Approaching Hsinbyume Pagoda, we were blown-away by its distinctive seven-tiered concentric base-shaped structure depicting Mount Meru of the Buddhist cosmology. Hsinbyume pagoda is also known as the Taj Mahal of Myanmar for Prince Bagyidaw, successor to King Bodawpaya, built it as a symbol of love for his first wife, Queen Hsinbyume who died during childbirth. From the ground level, the tiers create a wave-like illusion, which is simply stunning. We climbed the stairway all the way to the top, stopping at each level to admire the intricate details of its architecture. We walked past local Buddhists bringing offerings, flowers, and bunches of incense sticks to pray to Lord Buddha in the topmost chamber of the pagoda. Saying a quick prayer, we stepped outside to the terrace surrounding the chamber and were gifted with breath-taking views of the Ayeyarwady River, Mingun Pahtodawgyi, and stupas dotted within the trees.

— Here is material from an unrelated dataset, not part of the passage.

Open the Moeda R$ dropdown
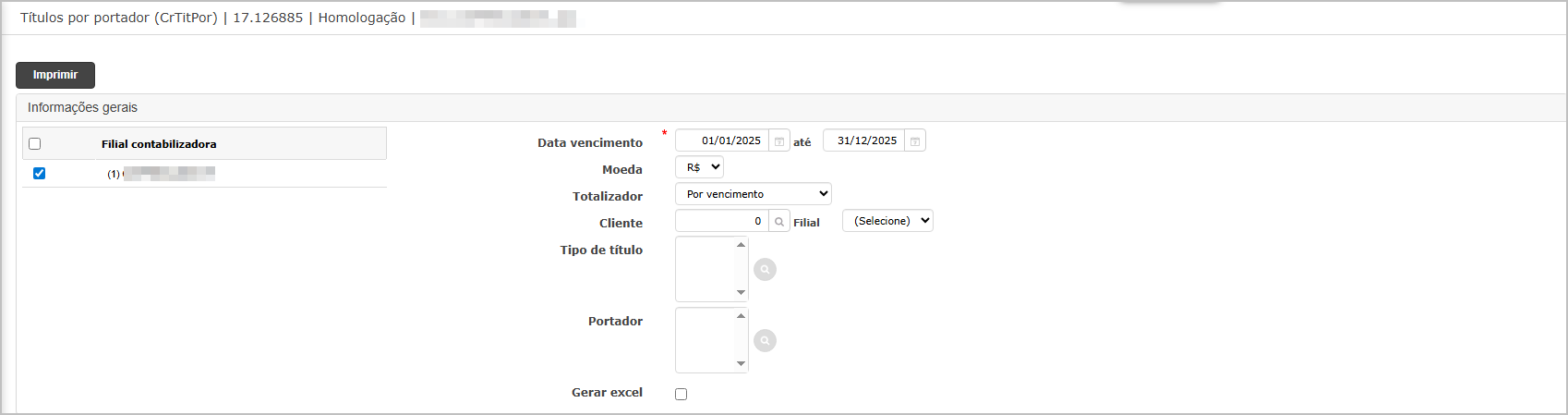The image size is (1568, 415). coord(700,167)
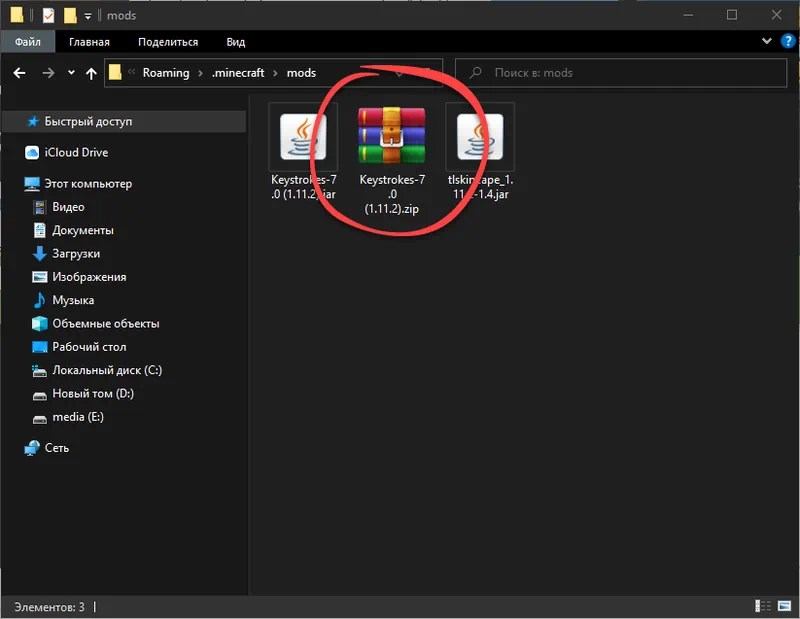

Given only 2 hours in Mingun, we would advise to allocate 10 minutes for Sat Taw Yar pagoda and 20 minutes for Pahtodawgyi so that you have at least 30 minutes to soak in the beauty of Hsinbyume. We walked back for 25 minutes to our boat. As the Ayeyarwady flows from north to south, the journey back to Mandalay was slightly shorter, about 75 minutes. We can now confidently say that a trip to Mingun is indeed a must when you are in Mandalay.